J'insiste sur le fait que ma méthode consiste à réfléchir à un certain nombre de principes d'organisation et à voir de quelle manière ils peuvent trouver une traduction concrète sur le territoire, qui se fasse de manière intelligente et en recourant à toutes les évolutions que j'ai évoquées précédemment. Je m'engage à ce que le maillage actuel soit conservé, et à ce qu'il n'y ait pas de désert judiciaire.
Je signale à mes amis de l'Aveyron, du Tarn, de l'est, de l'ouest, du sud et du nord, que je me tiens à leur disposition pour les recevoir au ministère s'ils souhaitent évoquer avec moi la situation particulière de leur territoire. Un député m'a dit tout à l'heure que le fait de supprimer des juridictions pouvait éventuellement se comprendre, et que l'on me jugerait surtout sur ma capacité à ouvrir de nouveaux lieux de justice. Si je me suis engagée à ce qu'il n'y ait aucune fermeture, rien ne s'oppose en principe à ce que l'on puisse envisager d'ouvrir des lieux de justice en certains points du territoire. Je pense notamment aux maisons du droit : s'il n'a pas été prévu d'ouvrir de telles structures en 2018, il n'est pas exclu de le faire par la suite.
J'aimerais vraiment vous convaincre que mon intention n'est pas de prendre une carte et de rayer, mais bien de réfléchir à quelque chose de pertinent pour les justiciables, donc pour les magistrats également. L'un d'entre vous m'a interrogée au sujet de la cohérence entre la carte de notre organisation judiciaire et la carte administrative, ce qui, à mon sens, soulève deux questions. Premièrement, faut-il une cohérence des cartes ? Deuxièmement, faut-il organiser les choses de manière à ce qu'il n'y ait qu'un seul tribunal ou une seule cour d'appel pour un territoire donné ?
Pour ce qui est de la première question, je m'interroge, et je prendrai connaissance avec un grand intérêt de ce que dira la commission de concertation à ce sujet, mais il me semble important qu'il y ait une cohérence entre la carte judiciaire et la carte administrative, parce qu'il y a dans l'action de l'État une cohérence des politiques publiques.
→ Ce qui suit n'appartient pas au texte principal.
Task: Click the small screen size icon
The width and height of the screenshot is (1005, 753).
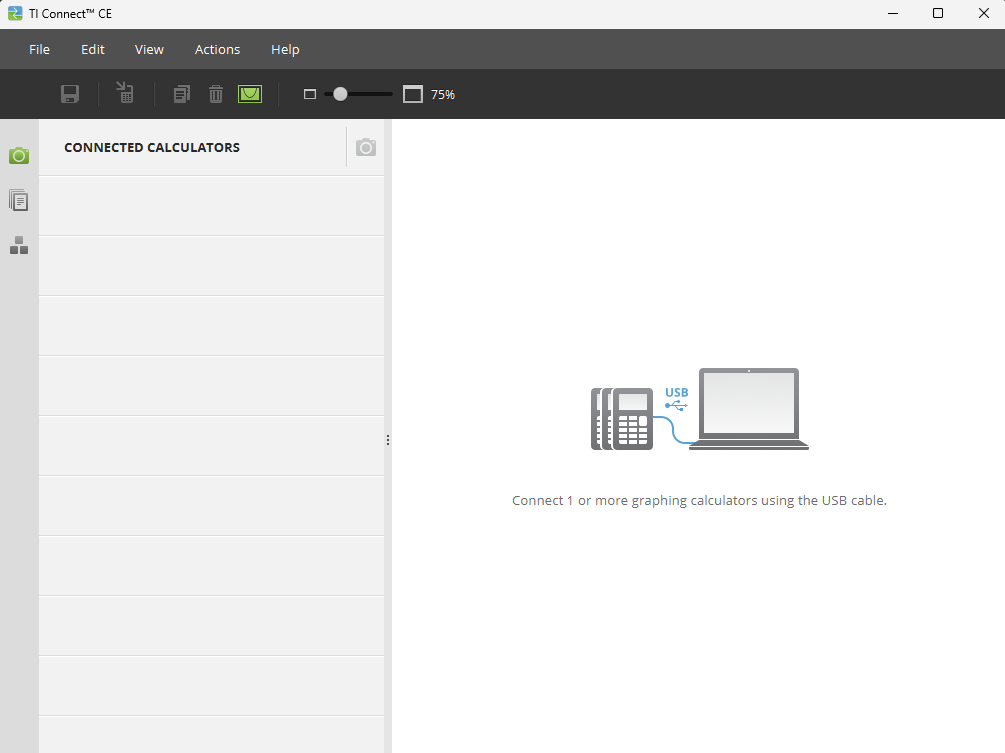Action: 310,94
J'ai toujours trouvé étonnant que le préfet d'un département doive téléphoner au procureur de la cour d'appel voisine, mais aussi à celui d'un autre département, pour des raisons relevant du ressort juridictionnel : à mes yeux, cela complique inutilement l'action publique.
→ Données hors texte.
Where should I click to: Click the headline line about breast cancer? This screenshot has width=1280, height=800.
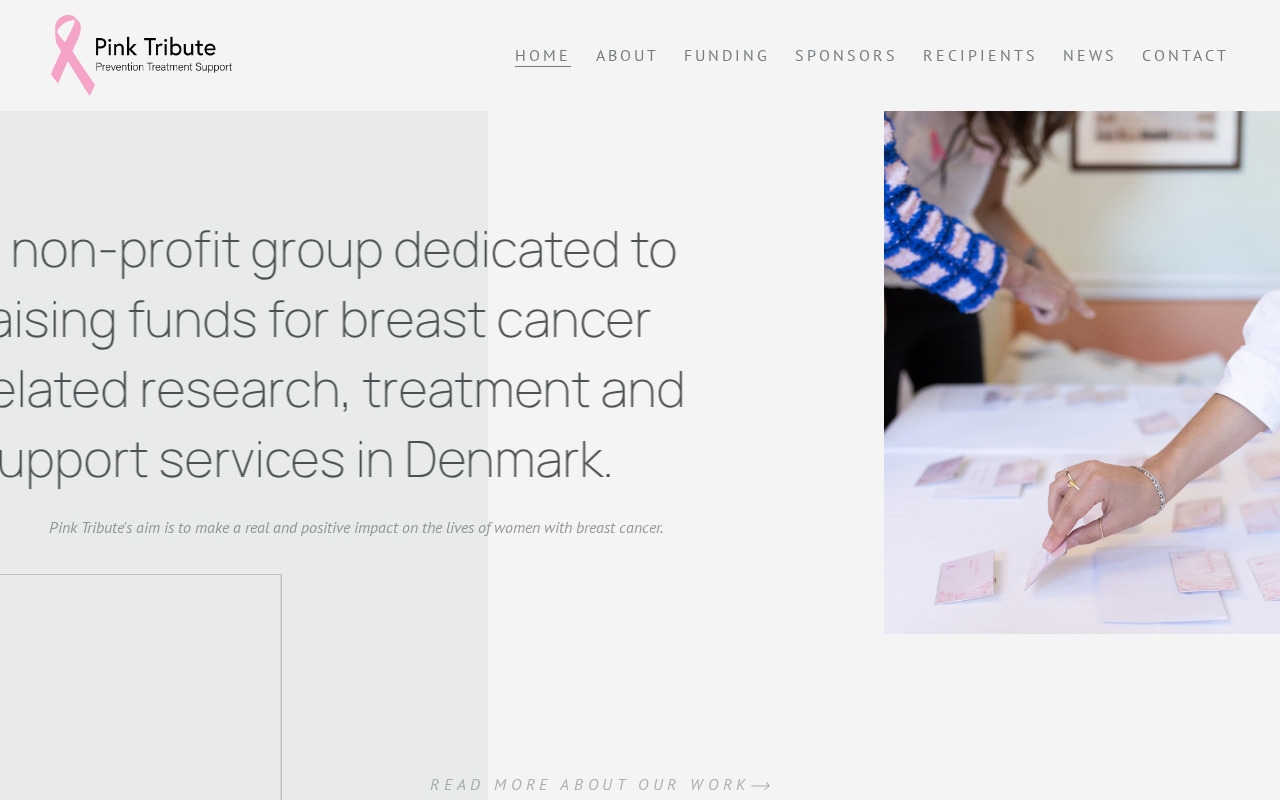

Quand bien même cette cohérence entre la carte judiciaire et la carte administrative serait établie, cela ne signifie pas pour autant que chaque région devrait comprendre une seule cour d'appel ou un seul tribunal : la répartition des lieux de justice doit, comme je l'ai dit, s'effectuer intelligemment et en prenant en compte différents principes d'organisation, de spécialité, etc.
Pour conclure, je vous assure à nouveau qu'il n'a été établi aucune carte. Cela dit, je considère que le statu quo n'est pas une bonne solution, et que nous devons réfléchir afin de déterminer comment organiser les choses de manière optimale, sans procéder à la fermeture d'aucun tribunal, d'aucune cour d'appel.